Published 6:55 pm Thursday, June 23, 2011

Polk County commissioners are looking into the possibility of offering increased pay to non-certified sheriff’s office employees who wish to obtain Basic Law Enforcement Training (BLET).
Commissioners met Monday, June 20 and tabled a decision to create a new policy that would allow employees who do not currently have the certification to receive a raise if they choose to complete the certification. The certification would not be required, although commissioners and the sheriff have said previously they should consider a policy requiring that all new sheriff office employees have the certification.
Officers, particularly jail officers, whose pay level may be as low as a grade 16, would be able to increase their pay to a grade 20, which would be a 20 percent pay increase. If commissioners agree, the policy would automatically pay officers who obtain BLET certification at a grade 20, which is the starting salary for deputies.
Some officers, such as patrol officers, are required to hold BLET certification prior to being hired, but jailers are not required to hold the certification.
Commissioners said they tabled the decision in order to speak with sheriff Donald Hill after concerns about the proposed policy change were expressed.
Commissioners asked sheriff’s officer Ronnie Smith how long the training takes to complete. Smith said the training is approximately eight months for persons who work, which includes four hours per night and some Saturdays.
Training is offered at local colleges, including Blue Ridge Technical College, Isothermal Community College-Spindale and Asheville-Buncombe Technical College. Full-time students can obtain the certification in about four months, he said.
Smith said it would be impossible for officers who work a 12-hour shift to obtain BLET certification because the classes begin at 6 p.m. He said if the officers reduced their hours to eight per day, that would take away 16 hours of pay per week, and most officers couldn’t afford the decreased pay.
Questions were also raised about how third shift employees could attend the classes, which conflict with their work shift.
Commissioner Tom Pack said the county needs to make sure the training is available to all employees on each shift who want to obtain the certification.
“Otherwise, you’re only going to help a portion and not the others,” said Pack.

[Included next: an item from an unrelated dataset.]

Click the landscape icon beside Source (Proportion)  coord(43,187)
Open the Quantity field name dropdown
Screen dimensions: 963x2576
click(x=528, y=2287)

Commissioners agreed if the decision is made to raise the pay for officers working to obtain BLET certification to grade 20, the county would work with the sheriff to handle scheduling conflicts. Commissioners also mentioned that more money could be put in the sheriff’s office budget to pay for part-time employees to cover the shifts.
Smith also mentioned another possible conflict for jailers, who are required by the state to obtain 160 hours of training in order to be a jailer.
Polk County Manager Ryan Whitson said the 160-hour training hours are done on county time and the county pays for the training.
“Plus it’s a stressful thing to go through BLET,” Smith said. “You’ll have some that won’t be able to sustain the work schedule, home life and training.”
Commissioner Ted Owens said Monday that he was trying to understand how someone could work and do eight months worth of training.
But commissioner Cindy Walker said it’s no different than teachers obtaining a master’s degree to receive a pay increase. They work and go to school at night, she said, and although it’s not easy, some are willing to go for the additional education.
Commissioners plan to seek more information on the possibilities and speak with Polk County Sheriff Donald Hill before approving the new policy to offer the pay increase. Commissioners also said they would like to know how many employees would be interested in seeking the certification.
The board will discuss the item again during its July meeting, which will be held on July 11 at 7 p.m.